DOCUMENT:
[Start]

No indigenous person was elected to the House of Representatives, until West
Australian Liberal Ken Wyatt, in August 2010.[67]
Various groups and individuals were active in the pursuit
of indigenous rights from the 1960s. One of the earliest Aboriginal graduates
from the University of Sydney, Charles Perkins, helped organise freedom rides
into parts of Australia to expose discrimination and inequality. In 1966, the
Gurindji people of Wave Hill station commenced the Gurindji strike in a quest
for equal pay and recognition of land rights.[388]
One of the first acts of the Whitlam Government was to
establish a Royal Commission into land rights in the Northern Territory under
Justice Woodward.[389] Legislation based on its findings was passed into law by
the Fraser Government in 1976, as the Aboriginal Land Rights Act 1976.

[End]

COLLECTED MATERIAL:

[Start]

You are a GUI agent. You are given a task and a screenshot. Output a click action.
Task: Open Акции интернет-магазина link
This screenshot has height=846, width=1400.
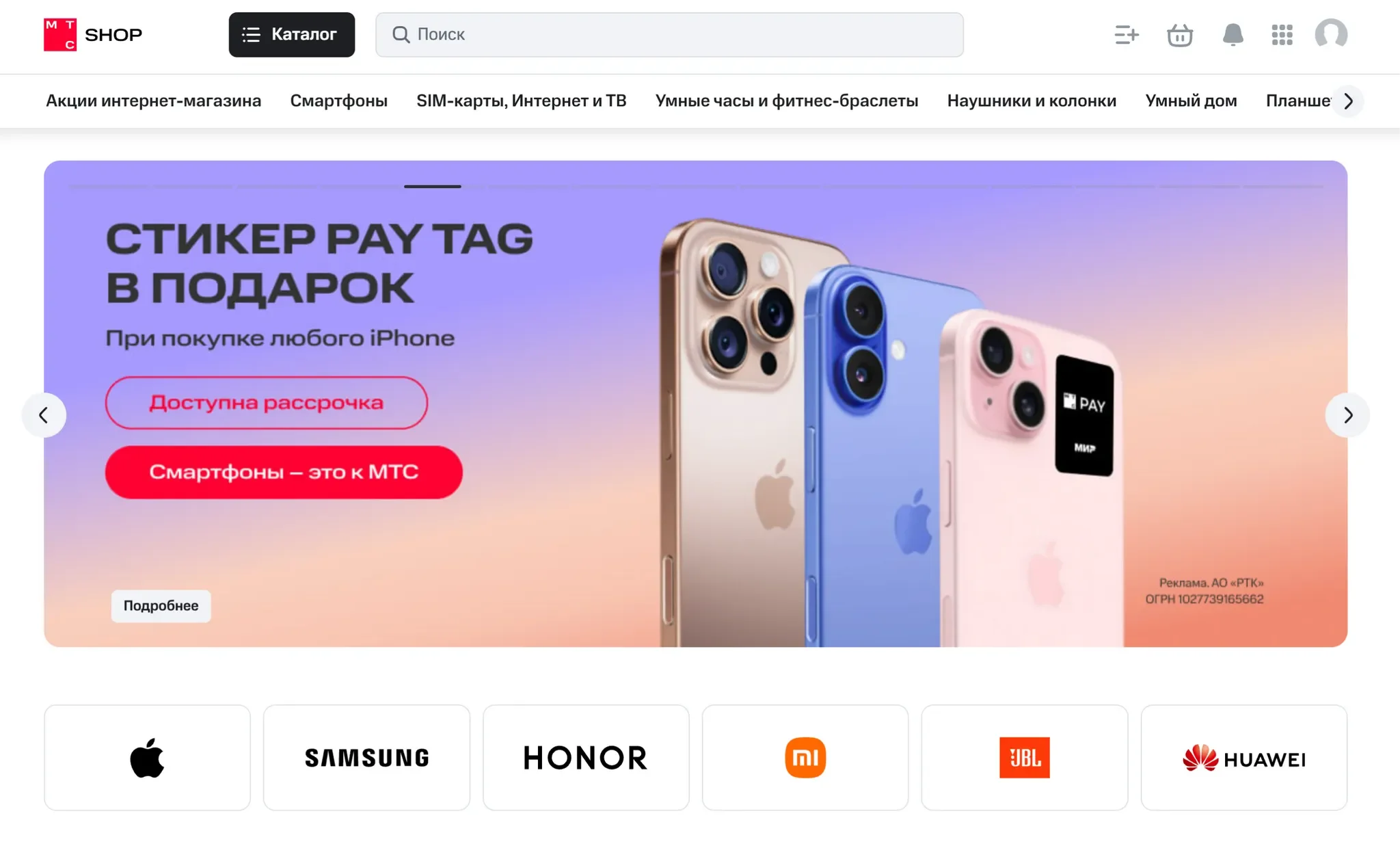point(153,101)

[End]

BRIEF 1:
Answer these from the passage on indigenous rights in Australia:
(a) Who was the first indigenous person elected to the House of Representatives, and when?
(b) What did the Gurindji people seek through their 1966 strike?
(c) Which government passed the Aboriginal Land Rights Act into law, and in what year?
BRIEF 2:
Write the next part of the passage on indigenous rights in Australia, picking up after its last sentence.

WRITTEN REPLY 1:
(a) West Australian Liberal Ken Wyatt, in August 2010.
(b) Equal pay and recognition of land rights.
(c) The Fraser Government, in 1976.

WRITTEN REPLY 2:
In 1992, the High Court of Australia handed down its
decision in the Mabo Case, overturning the legal concept of terra nullius. That
same year, Prime Minister Paul Keating said in his Redfern Park Speech that
European settlers were responsible for the difficulties Australian Aboriginal
communities continued to face: 'We committed the murders. We took the children
from their mothers. We practised discrimination and exclusion. It was our
ignorance and our prejudice'. In 1999 Parliament passed a Motion of
Reconciliation drafted by Prime Minister John Howard and Aboriginal Senator
Aden Ridgeway naming mistreatment of Indigenous Australians as the most
"blemished chapter in our national history".[390] In 2008, Prime
Minister Kevin Rudd issued a public apology to members of the Stolen
Generations on behalf of the Australian Government.
Australia administered Papua New Guinea and Nauru for
much of the 20th century. Papua and New Guinea adopted self-government in 1972
and on 15 September 1975, the Territory became the independent nation of Papua
New Guinea.[391][392] Australia had captured the island of Nauru from the
German Empire in 1914. After Japanese occupation during World War II, it became
a UN Trust Territory under Australia and remained so until achieving
independence in 1968.[393]
Women[edit]
In 1974, the Commonwealth Court of Conciliation and
Arbitration granted women the full adult wage. However, resistance to women
being employed in certain industries remained until well into the 1970s.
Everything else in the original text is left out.